[Saved entries]
──────────────────────────────
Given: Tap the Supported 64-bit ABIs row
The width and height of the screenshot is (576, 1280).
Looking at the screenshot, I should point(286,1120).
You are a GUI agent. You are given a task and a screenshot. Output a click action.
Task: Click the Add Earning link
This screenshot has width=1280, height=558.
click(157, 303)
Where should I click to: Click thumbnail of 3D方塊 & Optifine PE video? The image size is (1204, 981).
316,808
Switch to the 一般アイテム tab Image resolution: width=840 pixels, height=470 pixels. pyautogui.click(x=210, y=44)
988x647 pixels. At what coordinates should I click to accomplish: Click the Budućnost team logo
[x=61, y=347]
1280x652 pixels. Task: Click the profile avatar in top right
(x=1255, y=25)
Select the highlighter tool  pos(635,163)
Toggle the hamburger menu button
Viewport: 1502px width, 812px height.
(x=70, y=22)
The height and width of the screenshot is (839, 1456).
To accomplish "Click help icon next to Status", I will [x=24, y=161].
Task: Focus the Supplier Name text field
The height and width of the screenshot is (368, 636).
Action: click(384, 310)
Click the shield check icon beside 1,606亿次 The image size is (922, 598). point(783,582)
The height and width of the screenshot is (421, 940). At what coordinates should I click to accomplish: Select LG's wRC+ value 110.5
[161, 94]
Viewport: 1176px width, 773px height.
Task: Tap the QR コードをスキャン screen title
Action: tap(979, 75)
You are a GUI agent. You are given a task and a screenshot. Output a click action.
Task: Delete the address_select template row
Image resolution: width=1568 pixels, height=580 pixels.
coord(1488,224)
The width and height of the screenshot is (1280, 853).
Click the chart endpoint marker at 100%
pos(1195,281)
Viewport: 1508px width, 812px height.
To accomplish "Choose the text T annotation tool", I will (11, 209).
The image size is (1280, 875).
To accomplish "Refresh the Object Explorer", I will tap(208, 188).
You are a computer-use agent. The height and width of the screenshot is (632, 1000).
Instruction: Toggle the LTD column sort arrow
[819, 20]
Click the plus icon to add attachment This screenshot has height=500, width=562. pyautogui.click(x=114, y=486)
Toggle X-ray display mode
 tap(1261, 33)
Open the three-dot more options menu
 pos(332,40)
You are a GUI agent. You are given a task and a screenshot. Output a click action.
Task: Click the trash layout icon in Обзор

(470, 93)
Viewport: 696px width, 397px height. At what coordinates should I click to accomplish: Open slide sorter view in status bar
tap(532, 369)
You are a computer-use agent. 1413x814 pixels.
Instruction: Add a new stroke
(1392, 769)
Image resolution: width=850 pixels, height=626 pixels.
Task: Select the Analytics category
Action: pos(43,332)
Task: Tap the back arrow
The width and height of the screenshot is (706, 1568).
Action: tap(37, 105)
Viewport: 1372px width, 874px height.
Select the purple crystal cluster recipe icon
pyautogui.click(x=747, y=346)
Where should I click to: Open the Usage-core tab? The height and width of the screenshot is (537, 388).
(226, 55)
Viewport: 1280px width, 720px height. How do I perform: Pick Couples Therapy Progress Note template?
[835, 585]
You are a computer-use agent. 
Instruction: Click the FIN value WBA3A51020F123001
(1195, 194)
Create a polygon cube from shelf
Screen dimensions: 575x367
──────────────────────────────
> _YOUR TASK_: Transcribe, word for word, the data above from its first line through the line with "Toggle the hamburger menu button", and include nothing else.

> _ANSWER SPACE_:
Given: Tap the Supported 64-bit ABIs row
The width and height of the screenshot is (576, 1280).
Looking at the screenshot, I should point(286,1120).
You are a GUI agent. You are given a task and a screenshot. Output a click action.
Task: Click the Add Earning link
This screenshot has width=1280, height=558.
click(157, 303)
Where should I click to: Click thumbnail of 3D方塊 & Optifine PE video? The image size is (1204, 981).
316,808
Switch to the 一般アイテム tab Image resolution: width=840 pixels, height=470 pixels. pyautogui.click(x=210, y=44)
988x647 pixels. At what coordinates should I click to accomplish: Click the Budućnost team logo
[x=61, y=347]
1280x652 pixels. Task: Click the profile avatar in top right
(x=1255, y=25)
Select the highlighter tool  pos(635,163)
Toggle the hamburger menu button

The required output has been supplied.